Violation of Progressive Values and the Legacy of the Struggle Against Apartheid
New York, NY – February 20, 2015
Professor Cary Nelson
212 366-1194 (After hours 347-583-7277)
The Alliance for Academic Freedom (AAF) condemns without qualification the call by the Students Representative Council (SRC) at the Durban University of Technology (South Africa) to expel Jews from the campus, particularly “those who do not support the Palestinian struggle.” That such a call for blatant discrimination against a particular community is taking place in South Africa makes the resolution even more appalling. Members of the AAF, and Jews in general, joined the struggle against South African apartheid, which makes our opposition to such bigotry a moral duty.
The student council has issued what it calls an apology, but this apology is almost as discriminatory as the first statement. The student council has “clarified” that it does not want to deregister “Jews,” but rather members of any faith who receive any funds or support from the State of Israel, because, they claim, they do not want their campuses to be “breeding grounds for Apartheid.” The student council has thus merely replaced its call for an ethno-religious litmus test for entry into the university with an ideological litmus test—one that goes against every principle that the AAF, or any faculty or student association, stands for.

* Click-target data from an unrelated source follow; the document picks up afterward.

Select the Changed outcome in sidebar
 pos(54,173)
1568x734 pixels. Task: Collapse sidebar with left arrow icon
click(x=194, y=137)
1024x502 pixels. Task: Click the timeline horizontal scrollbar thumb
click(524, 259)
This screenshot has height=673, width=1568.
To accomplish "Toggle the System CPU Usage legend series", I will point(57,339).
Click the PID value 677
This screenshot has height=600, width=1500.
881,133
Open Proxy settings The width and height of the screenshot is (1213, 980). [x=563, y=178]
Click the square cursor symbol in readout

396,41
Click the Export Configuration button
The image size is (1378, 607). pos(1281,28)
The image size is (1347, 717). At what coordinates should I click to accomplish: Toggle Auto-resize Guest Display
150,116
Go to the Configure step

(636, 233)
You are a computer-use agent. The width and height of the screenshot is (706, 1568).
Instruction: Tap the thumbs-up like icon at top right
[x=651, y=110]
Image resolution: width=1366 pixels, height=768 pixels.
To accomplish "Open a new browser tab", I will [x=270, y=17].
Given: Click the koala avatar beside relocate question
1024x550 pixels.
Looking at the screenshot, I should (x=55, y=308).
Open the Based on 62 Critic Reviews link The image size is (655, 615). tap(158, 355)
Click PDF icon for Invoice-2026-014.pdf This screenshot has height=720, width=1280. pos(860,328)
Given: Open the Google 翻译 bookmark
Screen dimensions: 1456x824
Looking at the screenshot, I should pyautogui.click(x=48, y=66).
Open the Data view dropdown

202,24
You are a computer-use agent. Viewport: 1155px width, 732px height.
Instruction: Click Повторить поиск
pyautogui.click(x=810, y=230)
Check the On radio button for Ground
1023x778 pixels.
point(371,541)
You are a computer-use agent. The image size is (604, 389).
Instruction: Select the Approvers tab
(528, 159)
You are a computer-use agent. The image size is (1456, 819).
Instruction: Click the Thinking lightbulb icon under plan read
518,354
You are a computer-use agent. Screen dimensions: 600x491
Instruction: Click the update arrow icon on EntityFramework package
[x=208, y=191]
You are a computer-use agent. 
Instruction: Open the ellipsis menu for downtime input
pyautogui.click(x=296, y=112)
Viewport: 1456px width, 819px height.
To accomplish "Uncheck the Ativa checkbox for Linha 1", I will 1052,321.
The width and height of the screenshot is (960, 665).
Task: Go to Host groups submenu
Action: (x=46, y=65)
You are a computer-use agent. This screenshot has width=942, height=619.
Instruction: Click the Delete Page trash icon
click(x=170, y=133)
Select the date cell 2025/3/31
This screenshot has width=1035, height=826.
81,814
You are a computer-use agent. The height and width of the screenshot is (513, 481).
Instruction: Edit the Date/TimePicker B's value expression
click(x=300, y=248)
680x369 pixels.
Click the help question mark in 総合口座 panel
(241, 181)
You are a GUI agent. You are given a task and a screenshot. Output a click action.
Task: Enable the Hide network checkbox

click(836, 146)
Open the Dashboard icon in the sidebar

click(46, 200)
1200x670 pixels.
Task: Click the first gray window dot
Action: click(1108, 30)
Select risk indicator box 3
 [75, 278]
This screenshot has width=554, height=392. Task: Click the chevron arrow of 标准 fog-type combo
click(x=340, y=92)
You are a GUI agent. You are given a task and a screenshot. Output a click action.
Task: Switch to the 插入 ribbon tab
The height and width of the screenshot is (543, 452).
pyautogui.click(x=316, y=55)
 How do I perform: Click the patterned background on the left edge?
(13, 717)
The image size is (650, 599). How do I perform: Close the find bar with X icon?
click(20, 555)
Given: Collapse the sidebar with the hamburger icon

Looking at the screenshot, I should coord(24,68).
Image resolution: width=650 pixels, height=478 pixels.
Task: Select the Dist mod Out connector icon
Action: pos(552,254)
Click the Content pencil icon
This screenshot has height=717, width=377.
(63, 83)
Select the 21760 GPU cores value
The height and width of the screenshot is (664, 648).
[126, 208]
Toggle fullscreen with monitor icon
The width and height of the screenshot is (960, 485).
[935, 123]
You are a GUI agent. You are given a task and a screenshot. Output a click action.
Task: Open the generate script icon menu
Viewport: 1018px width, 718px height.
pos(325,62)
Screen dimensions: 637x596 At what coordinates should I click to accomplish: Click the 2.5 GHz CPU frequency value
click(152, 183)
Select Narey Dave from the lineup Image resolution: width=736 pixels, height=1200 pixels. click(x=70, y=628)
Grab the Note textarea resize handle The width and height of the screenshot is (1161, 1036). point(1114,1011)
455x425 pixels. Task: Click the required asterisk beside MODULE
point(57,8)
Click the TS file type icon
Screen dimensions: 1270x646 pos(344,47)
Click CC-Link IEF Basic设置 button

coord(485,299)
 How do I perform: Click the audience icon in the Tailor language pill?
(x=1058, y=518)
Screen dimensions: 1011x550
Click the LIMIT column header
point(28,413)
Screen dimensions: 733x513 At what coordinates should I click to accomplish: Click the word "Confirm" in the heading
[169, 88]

Like many statements and actions emanating from the Boycott-Divestment-Sanctions (BDS) movement, the student council’s proposed policy, even modified, egregiously violates a host of fundamental rights.
• First, denying individuals the right to education is a direct infringement on the right to education, codified in Article 26 of the United Nations Universal Declaration of Human Rights.
• Second, the council’s proposal contravenes academic freedom and the very purpose of the university as a place for disagreement, debate, and dialogue among opposing views. We note that the student council has endorsed BDS, whose guidelines call for isolating Israel by boycotting Israeli students and faculty and anyone funded by “Israel or its lobby groups.” The council’s latest demands illustrate the ease with which anti-Israel activity can turn what should be a place of open discussion into one of exclusion, ideological rigidity, and discrimination.
• Third, the call for expelling Jewish students (or even just those deemed insufficiently supportive of the Palestinian struggle) enshrines in student governance the intimidation and dehumanization of students for their peoplehood or their political views.
Members of the AAF deplore the occupation of the West Bank. But punishing Jewish students in South Africa for policies of the Israeli government explicitly violates the “working definition” of anti-Semitism put forward by the European Monitoring Centre on Racism and Xenophobia (EUMC), which cites, as an example, “Holding Jews collectively responsible for actions of the state of Israel.” The student council’s actions suggest a totalitarian mentality reminiscent of darker chapters in human history.
AAF members also oppose the discrimination that exists within Israel proper, as it does in other countries. But we reject the hyperbolic accusation of Israel as an apartheid state. In 1991 the United Nations General Assembly rightly revoked its infamous Resolution 3379, which perniciously singled out Zionism from all other forms of nationalism and falsely equated it with racism. Apartheid manifestly does not exist in Israel. Arab participation in some Israeli universities, although disproportionately low and subject to barriers, is increasing, particularly among Arab women.
Conditions for Palestinians in the West Bank and Palestinian citizens of Israel will be improved through renewed political efforts to reach peace with the Palestinians, good-faith dialogue among the antagonists, and mutual understanding and empathy from all parties to this conflict. Expulsions, blacklists, boycotts, and other one-sided actions targeting Jews (or Zionists, or supporters of Israel) will only justify and exacerbate those groups’ fears of victimization and discrimination, deepen hostilities, and make the prospects for peace—including an improvement in Palestinians’ lives—more elusive. They also indefensibly punish innocents.
The AAF agrees with the statement of the university vice-chancellor Ahmed Bawa, who called the council’s demands “outrageous, preposterous and a deep violation of our national constitution and every human rights principle.” We hope that clear-sighted university leadership can help to educate university students about the unequivocal moral wrong of discrimination, whoever the targets may be.